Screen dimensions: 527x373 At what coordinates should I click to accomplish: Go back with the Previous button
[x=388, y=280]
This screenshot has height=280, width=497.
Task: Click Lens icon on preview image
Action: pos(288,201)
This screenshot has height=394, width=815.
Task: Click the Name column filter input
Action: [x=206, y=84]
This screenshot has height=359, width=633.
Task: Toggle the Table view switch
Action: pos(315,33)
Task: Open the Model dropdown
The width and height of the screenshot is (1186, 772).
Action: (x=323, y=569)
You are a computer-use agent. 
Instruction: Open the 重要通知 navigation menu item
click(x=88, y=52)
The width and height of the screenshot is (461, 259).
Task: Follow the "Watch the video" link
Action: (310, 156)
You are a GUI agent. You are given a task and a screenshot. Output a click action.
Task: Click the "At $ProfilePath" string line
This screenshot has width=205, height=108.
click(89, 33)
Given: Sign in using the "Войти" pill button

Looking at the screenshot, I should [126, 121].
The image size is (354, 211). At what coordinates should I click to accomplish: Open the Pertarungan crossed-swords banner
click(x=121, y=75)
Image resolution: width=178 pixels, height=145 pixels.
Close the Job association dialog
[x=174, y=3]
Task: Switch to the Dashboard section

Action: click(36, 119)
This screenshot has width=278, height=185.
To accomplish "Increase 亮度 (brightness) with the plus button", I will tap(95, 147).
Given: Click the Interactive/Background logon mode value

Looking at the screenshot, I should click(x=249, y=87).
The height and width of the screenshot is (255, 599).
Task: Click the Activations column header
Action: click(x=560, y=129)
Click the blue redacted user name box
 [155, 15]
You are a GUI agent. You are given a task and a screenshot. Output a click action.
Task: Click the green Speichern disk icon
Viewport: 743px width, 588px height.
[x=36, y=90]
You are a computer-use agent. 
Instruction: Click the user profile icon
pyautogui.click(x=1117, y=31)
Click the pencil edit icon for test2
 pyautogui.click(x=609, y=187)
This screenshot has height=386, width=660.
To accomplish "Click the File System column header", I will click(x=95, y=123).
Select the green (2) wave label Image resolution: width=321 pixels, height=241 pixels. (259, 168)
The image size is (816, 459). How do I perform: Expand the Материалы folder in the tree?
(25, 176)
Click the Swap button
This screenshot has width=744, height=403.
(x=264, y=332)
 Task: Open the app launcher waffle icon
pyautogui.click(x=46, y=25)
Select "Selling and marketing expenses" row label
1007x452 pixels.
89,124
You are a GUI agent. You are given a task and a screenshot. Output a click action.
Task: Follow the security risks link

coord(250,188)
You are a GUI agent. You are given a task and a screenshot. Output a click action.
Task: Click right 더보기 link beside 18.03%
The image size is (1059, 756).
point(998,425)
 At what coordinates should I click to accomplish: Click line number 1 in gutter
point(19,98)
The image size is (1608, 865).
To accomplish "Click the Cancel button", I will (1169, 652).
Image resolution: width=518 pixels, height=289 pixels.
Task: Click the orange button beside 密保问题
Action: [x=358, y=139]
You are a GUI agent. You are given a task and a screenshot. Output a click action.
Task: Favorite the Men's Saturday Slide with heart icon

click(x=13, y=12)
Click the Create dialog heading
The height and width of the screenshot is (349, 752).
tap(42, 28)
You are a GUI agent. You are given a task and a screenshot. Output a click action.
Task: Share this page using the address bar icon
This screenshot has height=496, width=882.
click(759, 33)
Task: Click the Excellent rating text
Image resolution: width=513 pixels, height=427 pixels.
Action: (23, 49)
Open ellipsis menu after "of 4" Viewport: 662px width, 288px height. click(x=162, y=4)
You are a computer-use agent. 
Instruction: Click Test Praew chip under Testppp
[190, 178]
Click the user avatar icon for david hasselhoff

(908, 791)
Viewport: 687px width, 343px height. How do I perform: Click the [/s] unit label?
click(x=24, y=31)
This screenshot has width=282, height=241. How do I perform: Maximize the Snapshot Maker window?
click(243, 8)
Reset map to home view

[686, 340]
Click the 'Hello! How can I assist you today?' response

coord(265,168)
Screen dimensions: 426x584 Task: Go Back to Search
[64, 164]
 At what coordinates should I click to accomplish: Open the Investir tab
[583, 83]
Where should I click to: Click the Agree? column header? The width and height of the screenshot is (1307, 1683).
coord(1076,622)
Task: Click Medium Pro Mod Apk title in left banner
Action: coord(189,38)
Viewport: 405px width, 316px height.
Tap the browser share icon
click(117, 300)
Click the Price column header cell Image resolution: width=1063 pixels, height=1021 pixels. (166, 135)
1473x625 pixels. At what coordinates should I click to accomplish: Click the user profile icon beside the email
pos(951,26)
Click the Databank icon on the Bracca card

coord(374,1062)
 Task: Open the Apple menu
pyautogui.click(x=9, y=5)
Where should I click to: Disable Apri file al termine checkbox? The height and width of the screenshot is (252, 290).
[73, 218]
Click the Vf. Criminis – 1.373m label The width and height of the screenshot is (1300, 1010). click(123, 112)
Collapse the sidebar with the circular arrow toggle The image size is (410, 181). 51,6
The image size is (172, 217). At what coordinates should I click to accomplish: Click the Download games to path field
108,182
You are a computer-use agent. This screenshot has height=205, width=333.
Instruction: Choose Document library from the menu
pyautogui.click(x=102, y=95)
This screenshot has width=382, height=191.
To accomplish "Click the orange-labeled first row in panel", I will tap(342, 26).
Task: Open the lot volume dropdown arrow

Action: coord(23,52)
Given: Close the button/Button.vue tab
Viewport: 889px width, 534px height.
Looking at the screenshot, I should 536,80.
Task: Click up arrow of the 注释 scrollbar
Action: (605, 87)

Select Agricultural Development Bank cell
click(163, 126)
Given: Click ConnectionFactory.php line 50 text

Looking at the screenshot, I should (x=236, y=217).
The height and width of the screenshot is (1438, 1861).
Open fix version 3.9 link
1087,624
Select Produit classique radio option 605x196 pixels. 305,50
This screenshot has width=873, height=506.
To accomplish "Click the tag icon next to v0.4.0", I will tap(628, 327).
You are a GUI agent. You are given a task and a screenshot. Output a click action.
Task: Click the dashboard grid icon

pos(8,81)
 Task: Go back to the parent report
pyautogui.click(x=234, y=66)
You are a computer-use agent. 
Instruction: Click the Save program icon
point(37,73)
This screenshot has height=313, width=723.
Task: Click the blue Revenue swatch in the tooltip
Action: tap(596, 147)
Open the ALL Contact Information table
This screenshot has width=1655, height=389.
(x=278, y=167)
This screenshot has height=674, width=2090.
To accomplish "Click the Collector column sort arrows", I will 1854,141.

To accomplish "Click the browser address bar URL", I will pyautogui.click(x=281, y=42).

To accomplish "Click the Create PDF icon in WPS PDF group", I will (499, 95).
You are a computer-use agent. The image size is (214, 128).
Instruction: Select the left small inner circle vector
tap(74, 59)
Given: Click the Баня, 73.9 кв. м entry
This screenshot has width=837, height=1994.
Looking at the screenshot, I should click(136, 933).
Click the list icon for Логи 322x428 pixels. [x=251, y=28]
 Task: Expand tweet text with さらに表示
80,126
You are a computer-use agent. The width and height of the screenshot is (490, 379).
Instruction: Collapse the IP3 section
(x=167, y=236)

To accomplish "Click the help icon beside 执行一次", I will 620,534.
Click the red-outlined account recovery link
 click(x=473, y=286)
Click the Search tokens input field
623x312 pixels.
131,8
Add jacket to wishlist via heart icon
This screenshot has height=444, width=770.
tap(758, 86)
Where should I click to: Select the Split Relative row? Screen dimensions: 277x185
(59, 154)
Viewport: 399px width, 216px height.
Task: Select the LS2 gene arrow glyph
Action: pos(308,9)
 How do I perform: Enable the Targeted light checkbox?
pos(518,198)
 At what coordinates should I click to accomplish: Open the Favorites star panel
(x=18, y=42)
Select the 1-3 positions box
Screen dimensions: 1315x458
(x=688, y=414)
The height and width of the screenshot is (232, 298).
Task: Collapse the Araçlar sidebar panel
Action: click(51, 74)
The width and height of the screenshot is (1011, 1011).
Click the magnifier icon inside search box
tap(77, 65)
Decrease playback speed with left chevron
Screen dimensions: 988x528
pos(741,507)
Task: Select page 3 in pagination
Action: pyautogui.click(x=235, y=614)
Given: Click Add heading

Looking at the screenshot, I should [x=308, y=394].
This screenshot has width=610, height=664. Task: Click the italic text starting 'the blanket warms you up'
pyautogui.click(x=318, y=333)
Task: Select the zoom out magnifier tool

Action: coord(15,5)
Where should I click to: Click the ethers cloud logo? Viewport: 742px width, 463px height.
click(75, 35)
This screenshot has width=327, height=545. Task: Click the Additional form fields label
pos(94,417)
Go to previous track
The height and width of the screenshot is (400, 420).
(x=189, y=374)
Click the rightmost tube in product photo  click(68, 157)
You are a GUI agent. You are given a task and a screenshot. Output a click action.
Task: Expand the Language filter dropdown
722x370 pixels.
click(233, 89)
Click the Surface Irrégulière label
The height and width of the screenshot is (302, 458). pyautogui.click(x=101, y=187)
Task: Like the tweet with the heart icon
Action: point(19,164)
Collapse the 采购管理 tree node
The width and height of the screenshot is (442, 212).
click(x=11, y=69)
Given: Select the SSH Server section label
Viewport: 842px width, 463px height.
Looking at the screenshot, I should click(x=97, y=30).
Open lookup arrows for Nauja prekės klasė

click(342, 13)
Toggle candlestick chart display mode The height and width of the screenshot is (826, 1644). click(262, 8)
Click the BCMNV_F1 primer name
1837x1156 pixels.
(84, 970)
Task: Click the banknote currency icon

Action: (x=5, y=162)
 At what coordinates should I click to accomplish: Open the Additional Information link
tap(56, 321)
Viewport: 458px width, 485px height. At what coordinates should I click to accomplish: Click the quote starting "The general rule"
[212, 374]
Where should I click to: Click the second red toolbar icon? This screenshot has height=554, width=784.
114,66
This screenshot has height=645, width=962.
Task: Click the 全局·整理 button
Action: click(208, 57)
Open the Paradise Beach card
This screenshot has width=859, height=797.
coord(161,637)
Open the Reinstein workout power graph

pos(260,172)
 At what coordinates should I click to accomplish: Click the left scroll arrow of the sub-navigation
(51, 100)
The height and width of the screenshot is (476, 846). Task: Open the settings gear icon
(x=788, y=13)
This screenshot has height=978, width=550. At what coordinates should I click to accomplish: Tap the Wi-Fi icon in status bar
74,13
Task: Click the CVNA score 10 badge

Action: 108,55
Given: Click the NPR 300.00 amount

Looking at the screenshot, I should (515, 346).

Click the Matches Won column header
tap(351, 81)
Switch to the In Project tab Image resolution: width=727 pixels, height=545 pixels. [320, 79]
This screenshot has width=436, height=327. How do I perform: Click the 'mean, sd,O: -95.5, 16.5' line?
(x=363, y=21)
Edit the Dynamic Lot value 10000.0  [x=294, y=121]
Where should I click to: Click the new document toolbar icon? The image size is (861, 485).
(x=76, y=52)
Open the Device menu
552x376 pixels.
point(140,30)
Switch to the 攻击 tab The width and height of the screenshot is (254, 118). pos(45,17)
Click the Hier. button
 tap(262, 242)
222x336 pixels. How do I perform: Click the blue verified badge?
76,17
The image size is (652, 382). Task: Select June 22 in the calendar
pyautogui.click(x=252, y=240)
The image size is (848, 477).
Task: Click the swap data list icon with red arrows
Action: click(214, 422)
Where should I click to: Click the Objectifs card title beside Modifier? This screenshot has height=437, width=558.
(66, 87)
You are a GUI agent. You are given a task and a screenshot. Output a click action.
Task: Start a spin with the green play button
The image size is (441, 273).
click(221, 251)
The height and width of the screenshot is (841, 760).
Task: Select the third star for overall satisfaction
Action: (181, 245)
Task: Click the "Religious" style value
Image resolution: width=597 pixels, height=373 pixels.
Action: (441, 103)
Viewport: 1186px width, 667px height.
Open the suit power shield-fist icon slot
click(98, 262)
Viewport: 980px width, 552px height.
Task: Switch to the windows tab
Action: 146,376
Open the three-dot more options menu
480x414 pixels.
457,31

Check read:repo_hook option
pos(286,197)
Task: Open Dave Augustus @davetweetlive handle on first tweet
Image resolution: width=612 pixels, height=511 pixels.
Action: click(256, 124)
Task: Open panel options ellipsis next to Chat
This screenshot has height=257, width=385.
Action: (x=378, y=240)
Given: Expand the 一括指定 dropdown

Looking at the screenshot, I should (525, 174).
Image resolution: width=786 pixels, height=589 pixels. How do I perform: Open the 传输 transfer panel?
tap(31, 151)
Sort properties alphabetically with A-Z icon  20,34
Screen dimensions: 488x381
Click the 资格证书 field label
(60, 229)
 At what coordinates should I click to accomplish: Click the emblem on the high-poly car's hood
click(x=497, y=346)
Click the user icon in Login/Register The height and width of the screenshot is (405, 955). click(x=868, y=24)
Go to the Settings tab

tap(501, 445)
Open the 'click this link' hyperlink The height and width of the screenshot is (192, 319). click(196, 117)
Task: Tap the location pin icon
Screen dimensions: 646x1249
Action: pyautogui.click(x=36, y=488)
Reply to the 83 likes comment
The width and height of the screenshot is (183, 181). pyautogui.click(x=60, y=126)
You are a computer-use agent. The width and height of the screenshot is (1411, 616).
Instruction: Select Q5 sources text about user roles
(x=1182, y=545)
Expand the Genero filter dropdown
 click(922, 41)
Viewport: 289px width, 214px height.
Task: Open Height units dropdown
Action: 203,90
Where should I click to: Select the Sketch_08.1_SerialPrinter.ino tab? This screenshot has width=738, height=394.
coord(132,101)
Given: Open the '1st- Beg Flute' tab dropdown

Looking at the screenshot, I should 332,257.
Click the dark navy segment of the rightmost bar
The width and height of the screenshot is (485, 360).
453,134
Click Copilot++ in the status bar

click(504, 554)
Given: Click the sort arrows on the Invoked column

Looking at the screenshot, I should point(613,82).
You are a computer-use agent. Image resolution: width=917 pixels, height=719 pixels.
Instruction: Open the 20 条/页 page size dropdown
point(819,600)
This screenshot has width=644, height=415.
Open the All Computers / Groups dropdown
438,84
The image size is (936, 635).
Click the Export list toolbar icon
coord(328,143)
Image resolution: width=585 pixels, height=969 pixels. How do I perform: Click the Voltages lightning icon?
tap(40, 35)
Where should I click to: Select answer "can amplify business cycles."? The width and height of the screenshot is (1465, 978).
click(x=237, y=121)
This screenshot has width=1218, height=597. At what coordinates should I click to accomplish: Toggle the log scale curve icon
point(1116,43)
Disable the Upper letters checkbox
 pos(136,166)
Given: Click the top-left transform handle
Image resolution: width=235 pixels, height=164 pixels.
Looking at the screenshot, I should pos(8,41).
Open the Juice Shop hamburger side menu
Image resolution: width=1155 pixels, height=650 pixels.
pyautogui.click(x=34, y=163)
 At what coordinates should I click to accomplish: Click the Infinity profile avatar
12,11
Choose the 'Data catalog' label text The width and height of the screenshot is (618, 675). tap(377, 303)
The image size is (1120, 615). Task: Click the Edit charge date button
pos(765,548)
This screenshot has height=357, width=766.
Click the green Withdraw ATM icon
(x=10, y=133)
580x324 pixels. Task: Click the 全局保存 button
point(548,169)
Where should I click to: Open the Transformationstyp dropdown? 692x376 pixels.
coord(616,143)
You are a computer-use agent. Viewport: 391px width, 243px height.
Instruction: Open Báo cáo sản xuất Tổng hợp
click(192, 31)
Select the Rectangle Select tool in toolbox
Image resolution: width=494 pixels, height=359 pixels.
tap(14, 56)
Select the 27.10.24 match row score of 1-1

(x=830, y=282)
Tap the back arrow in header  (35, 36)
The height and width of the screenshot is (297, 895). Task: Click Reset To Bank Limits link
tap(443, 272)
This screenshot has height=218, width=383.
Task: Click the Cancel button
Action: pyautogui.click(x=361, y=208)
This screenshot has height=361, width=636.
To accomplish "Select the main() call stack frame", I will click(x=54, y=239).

━━━━━━━━

- GOAL OF THE EXERCISE
Retrieve each line of the data in which the word "next" can be found.

- ANSWER
To accomplish "Click the tag icon next to v0.4.0", I will tap(628, 327).
Task: Open panel options ellipsis next to Chat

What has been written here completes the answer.